» What you need to do:
Across the entries below, how many lines contain the string "computer"? Give only the count.

» Collected data entries:
· · ·

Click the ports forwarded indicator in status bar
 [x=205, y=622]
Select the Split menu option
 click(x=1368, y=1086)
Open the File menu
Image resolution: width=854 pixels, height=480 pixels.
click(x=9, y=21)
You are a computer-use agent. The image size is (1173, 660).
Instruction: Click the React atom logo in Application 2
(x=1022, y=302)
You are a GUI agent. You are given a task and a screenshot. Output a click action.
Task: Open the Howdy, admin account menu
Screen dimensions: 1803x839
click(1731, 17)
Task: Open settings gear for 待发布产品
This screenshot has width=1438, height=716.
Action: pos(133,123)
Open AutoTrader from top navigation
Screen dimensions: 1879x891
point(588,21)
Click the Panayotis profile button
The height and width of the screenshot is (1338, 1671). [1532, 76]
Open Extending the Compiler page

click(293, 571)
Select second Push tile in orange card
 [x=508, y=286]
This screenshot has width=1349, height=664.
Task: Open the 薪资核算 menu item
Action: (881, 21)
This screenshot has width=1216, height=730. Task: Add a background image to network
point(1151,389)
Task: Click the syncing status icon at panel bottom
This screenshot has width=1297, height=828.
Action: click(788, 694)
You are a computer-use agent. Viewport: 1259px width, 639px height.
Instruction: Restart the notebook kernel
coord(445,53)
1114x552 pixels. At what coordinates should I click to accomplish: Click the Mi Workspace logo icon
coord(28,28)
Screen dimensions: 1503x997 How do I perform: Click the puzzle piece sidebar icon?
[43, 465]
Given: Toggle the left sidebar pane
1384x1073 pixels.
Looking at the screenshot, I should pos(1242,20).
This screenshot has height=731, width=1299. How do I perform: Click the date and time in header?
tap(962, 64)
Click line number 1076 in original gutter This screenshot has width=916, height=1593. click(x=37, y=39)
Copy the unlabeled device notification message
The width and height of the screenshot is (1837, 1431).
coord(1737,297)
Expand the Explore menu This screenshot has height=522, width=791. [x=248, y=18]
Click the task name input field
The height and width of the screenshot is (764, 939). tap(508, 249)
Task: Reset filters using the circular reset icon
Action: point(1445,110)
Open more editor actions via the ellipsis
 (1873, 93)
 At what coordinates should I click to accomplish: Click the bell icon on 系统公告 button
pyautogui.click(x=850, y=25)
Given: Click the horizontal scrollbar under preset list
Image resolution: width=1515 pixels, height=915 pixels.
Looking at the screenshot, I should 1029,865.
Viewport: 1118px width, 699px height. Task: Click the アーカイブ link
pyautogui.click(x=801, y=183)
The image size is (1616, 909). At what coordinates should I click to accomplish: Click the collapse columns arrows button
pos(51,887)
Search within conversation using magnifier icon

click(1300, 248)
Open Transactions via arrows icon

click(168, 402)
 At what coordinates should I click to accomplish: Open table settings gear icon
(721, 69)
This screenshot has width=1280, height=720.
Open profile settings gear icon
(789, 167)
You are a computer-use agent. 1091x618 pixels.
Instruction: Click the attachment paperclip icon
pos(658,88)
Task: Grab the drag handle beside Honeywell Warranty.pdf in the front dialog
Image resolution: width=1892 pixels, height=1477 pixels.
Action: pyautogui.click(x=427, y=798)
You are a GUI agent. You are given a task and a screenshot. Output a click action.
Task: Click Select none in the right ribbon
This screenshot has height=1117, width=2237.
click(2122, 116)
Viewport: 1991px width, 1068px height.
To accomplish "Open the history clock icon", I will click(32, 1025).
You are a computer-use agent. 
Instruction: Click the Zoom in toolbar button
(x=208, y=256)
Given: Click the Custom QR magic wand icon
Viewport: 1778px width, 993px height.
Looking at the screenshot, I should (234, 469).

· · ·

» Response area:
4